Mar 11:9  Then those who went ahead and those who followed were shouting, "Hosanna! Blessed is the one who comes in the name of the Lord!
Mar 11:10  Blessed is the coming kingdom of our ancestor David! Hosanna in the highest heaven!"
And just when Jesus has everything right – he loses the plot: did you spot it?
Mar 11:11  Then he entered Jerusalem and went into the temple; and when he had looked around at everything, as it was already late, he went out to Bethany with the twelve

This is a complete anticlimax…… This is a classic case of “How to fail as a revolutionary” In fact at first glance it would seem that everything went downhill from here on:
-      Jesus goes to the temple the next day – and instead of taking control of the temple council … he begins preaching
-      Instead of action he tells stories
It seems like his revolution is losing steam – so much so that in Mark 13 the disciples begin to panic:
Mar 13:3  When he was sitting on the Mount of Olives opposite the temple, Peter, James, John, and Andrew asked him privately,
Mar 13:4  "Tell us, when will this be, and what will be the sign that all these things are about to be accomplished?"
And then disillusionment sets in with everyone else – and by Friday the crowds who had cheered for Jesus now reject him.
Even his own disciples have lost faith in him: Judas betrays him, Peter denies ever knowing him, and the other 10 simply run away.
And then he is crucified and people mock him:
Mar 15:31  In the same way the chief priests, along with the scribes, were also mocking him among themselves and saying, "He saved others; he cannot save himself

Jesus was a fool…. And it is appropriate that we use this language today: because today is April Fool’s Day!
In fact this is not my language – it is the language of St Paul.
In 1Co 1:18  Paul says that the message about the cross appears to be foolishness.

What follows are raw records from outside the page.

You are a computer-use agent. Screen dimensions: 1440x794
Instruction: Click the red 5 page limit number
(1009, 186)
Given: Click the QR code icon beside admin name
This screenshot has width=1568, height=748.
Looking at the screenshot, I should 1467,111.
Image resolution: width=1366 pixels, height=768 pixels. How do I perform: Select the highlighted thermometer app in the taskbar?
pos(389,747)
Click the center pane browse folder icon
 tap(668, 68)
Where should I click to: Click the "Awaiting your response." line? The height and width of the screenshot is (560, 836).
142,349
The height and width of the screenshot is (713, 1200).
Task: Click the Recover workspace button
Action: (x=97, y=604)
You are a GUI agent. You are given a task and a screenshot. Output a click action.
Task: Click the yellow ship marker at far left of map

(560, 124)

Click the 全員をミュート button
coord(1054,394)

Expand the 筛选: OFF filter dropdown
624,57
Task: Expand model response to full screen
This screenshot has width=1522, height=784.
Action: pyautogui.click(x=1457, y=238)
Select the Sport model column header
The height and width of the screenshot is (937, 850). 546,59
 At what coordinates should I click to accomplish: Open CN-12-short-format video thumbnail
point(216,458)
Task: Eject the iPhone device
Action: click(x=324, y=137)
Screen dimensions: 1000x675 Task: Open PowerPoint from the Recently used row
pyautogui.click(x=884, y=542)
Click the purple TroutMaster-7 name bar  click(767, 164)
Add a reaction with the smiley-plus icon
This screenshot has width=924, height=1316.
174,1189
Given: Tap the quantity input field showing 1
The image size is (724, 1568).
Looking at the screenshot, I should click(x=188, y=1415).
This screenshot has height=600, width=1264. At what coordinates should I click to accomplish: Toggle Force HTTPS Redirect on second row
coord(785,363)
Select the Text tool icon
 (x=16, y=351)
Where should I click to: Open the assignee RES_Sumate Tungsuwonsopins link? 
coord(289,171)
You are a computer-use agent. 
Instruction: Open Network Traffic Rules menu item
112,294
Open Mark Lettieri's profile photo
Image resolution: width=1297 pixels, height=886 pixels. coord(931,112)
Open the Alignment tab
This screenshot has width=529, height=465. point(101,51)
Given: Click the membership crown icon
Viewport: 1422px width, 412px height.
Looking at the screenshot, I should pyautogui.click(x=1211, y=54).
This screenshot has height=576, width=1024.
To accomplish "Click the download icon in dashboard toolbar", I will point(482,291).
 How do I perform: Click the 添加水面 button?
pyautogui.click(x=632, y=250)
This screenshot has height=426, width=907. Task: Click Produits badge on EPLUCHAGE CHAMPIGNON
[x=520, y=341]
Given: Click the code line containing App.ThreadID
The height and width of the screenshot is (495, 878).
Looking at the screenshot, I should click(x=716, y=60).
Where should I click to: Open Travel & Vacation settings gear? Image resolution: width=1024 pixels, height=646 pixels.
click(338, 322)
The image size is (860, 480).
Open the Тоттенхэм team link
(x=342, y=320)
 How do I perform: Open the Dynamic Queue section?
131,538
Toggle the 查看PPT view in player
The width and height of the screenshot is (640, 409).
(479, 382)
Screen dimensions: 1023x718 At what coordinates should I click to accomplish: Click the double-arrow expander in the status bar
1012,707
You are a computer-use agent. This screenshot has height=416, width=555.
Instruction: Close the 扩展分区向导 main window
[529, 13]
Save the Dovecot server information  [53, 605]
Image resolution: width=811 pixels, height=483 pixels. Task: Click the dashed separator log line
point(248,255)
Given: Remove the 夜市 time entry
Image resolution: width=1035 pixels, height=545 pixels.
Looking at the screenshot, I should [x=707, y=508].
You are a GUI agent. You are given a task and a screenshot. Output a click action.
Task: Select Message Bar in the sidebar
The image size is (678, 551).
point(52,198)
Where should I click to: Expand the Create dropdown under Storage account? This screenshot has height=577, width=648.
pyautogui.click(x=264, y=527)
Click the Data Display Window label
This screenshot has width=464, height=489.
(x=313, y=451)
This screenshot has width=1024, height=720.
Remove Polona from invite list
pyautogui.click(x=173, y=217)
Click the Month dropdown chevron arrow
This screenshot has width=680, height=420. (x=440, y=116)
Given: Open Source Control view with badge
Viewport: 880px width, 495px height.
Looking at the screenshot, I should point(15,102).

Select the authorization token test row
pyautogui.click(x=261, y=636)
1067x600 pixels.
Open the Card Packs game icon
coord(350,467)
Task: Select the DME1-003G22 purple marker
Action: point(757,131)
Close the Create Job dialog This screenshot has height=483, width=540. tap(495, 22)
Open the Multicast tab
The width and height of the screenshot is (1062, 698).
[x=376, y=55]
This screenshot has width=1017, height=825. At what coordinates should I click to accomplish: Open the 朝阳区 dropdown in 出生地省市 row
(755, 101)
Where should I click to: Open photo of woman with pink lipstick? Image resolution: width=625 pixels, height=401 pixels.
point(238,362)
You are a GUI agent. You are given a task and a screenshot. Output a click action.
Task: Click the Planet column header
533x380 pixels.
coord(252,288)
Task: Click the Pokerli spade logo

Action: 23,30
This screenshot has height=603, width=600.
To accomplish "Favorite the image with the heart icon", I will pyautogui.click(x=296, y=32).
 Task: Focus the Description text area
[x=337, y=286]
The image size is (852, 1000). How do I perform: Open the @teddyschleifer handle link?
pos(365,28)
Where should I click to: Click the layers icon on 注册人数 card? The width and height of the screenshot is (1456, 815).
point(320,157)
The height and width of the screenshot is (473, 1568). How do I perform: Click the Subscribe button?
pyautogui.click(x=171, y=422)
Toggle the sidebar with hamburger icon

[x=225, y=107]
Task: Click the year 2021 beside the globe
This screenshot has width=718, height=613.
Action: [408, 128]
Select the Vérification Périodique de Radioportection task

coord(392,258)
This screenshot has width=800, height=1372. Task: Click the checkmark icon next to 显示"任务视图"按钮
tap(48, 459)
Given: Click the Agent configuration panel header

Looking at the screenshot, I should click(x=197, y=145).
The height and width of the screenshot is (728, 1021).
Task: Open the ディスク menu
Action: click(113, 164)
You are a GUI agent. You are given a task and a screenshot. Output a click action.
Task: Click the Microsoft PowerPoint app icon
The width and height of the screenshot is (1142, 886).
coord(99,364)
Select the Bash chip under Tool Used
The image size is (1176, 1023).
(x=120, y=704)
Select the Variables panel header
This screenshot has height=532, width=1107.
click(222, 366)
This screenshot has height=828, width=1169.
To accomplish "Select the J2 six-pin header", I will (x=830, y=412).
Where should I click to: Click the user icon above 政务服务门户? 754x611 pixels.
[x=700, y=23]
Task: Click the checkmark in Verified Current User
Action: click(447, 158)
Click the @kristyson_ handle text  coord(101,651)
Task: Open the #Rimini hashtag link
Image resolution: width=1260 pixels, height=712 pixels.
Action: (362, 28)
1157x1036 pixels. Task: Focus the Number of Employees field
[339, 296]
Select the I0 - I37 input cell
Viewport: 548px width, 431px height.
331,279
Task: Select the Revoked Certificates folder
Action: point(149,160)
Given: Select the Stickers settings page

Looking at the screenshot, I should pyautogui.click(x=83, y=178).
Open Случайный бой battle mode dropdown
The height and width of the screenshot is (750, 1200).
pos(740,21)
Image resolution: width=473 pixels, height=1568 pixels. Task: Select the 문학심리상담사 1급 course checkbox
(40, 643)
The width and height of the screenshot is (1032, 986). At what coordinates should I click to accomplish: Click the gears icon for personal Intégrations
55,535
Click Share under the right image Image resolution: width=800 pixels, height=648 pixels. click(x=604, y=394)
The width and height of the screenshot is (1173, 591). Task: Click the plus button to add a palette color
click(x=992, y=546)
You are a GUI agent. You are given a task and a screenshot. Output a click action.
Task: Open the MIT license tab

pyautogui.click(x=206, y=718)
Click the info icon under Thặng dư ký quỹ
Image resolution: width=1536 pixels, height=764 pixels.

But Jesus persevered – even when it made him look foolish.
He persevered - even when everyone around him told him it was stupid
He persevered - even when people called him an April fool.
You see: Jesus had a bigger dream:
·        He resisted the political gain of a regional ruler – and instead dreamed of a world-changing faith.
·        He gave up the temporary satisfaction of a change of rulers so that the whole world could experience the life-transforming rule of God.
Jesus was ready to look foolish – in order to obey the will of God.

And here is the essential challenge of our foolish faith:
How often don’t I think I know better?

·        I see Jesus on the messianic donkey and think I know how he ought to solve my problems. And instead he chooses to do something else altogether.

·        I invite Jesus into my life – and I tell him how to save me: “Hosanna Jesus” I cry: only to find Jesus taking me off in an entirely new direction.
And how often is this not the moment when I get angry
How often is this not the moment when I shake my fist at heaven and tell God he has got it wrong
How often is this not the moment that I tell God he is foolish for not doing it my way

Here is the truth for today: there are moments when we human beings think we know everything – but God knows better:

St Paul says it like this:
1Co 1:25  For God's foolishness is wiser than human wisdom, and God's weakness is stronger than human strength.

My question for today:
-      are we willing to risk living our life God’s way
-      are we willing to live God’s way, even when the people around us think it is stupid
-      are we willing to become God’s April fools?
Allow me to challenge us to trust God’s way of living – risk becoming become April fools for God – and May fools and June fools!.

1Co 4:10  We are fools for the sake of Christ, but you are wise in Christ.